CHALLENGE: Copy the listing below, swapping each occurrence of "Viewport" for "Display" and changing nothing else.

● ● ● ● ● ● ●

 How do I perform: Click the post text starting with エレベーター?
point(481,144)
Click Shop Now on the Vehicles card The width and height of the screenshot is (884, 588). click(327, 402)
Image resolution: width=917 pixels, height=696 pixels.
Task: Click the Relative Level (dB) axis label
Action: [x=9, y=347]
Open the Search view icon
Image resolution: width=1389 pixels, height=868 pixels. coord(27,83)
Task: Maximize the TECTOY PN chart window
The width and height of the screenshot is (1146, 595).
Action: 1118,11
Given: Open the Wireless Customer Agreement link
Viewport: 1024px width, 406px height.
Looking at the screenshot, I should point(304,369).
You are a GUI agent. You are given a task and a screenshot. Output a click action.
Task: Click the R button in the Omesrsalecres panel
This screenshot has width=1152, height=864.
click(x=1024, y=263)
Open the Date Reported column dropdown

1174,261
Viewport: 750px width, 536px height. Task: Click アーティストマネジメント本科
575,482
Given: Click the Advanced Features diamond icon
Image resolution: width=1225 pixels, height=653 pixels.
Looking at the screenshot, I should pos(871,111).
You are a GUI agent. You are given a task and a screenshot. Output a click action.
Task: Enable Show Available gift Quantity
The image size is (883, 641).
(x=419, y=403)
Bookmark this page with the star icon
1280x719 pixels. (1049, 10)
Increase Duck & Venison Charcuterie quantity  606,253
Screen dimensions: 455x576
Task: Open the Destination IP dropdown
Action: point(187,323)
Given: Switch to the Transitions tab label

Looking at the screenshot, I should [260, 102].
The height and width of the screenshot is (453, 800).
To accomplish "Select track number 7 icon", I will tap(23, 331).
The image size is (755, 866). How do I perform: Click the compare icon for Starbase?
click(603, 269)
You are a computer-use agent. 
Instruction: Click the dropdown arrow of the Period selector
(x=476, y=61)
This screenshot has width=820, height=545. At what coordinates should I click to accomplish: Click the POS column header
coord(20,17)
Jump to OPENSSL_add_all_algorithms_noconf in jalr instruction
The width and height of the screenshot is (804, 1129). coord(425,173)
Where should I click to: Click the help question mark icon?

● ● ● ● ● ● ●

CORRECT RESULT:
 How do I perform: Click the post text starting with エレベーター?
point(481,144)
Click Shop Now on the Vehicles card The width and height of the screenshot is (884, 588). click(327, 402)
Image resolution: width=917 pixels, height=696 pixels.
Task: Click the Relative Level (dB) axis label
Action: [x=9, y=347]
Open the Search view icon
Image resolution: width=1389 pixels, height=868 pixels. coord(27,83)
Task: Maximize the TECTOY PN chart window
The width and height of the screenshot is (1146, 595).
Action: 1118,11
Given: Open the Wireless Customer Agreement link
Display: 1024px width, 406px height.
Looking at the screenshot, I should point(304,369).
You are a GUI agent. You are given a task and a screenshot. Output a click action.
Task: Click the R button in the Omesrsalecres panel
This screenshot has width=1152, height=864.
click(x=1024, y=263)
Open the Date Reported column dropdown

1174,261
Display: 750px width, 536px height. Task: Click アーティストマネジメント本科
575,482
Given: Click the Advanced Features diamond icon
Image resolution: width=1225 pixels, height=653 pixels.
Looking at the screenshot, I should pos(871,111).
You are a GUI agent. You are given a task and a screenshot. Output a click action.
Task: Enable Show Available gift Quantity
The image size is (883, 641).
(x=419, y=403)
Bookmark this page with the star icon
1280x719 pixels. (1049, 10)
Increase Duck & Venison Charcuterie quantity  606,253
Screen dimensions: 455x576
Task: Open the Destination IP dropdown
Action: point(187,323)
Given: Switch to the Transitions tab label

Looking at the screenshot, I should [260, 102].
The height and width of the screenshot is (453, 800).
To accomplish "Select track number 7 icon", I will tap(23, 331).
The image size is (755, 866). How do I perform: Click the compare icon for Starbase?
click(603, 269)
You are a computer-use agent. 
Instruction: Click the dropdown arrow of the Period selector
(x=476, y=61)
This screenshot has width=820, height=545. At what coordinates should I click to accomplish: Click the POS column header
coord(20,17)
Jump to OPENSSL_add_all_algorithms_noconf in jalr instruction
The width and height of the screenshot is (804, 1129). coord(425,173)
Where should I click to: Click the help question mark icon?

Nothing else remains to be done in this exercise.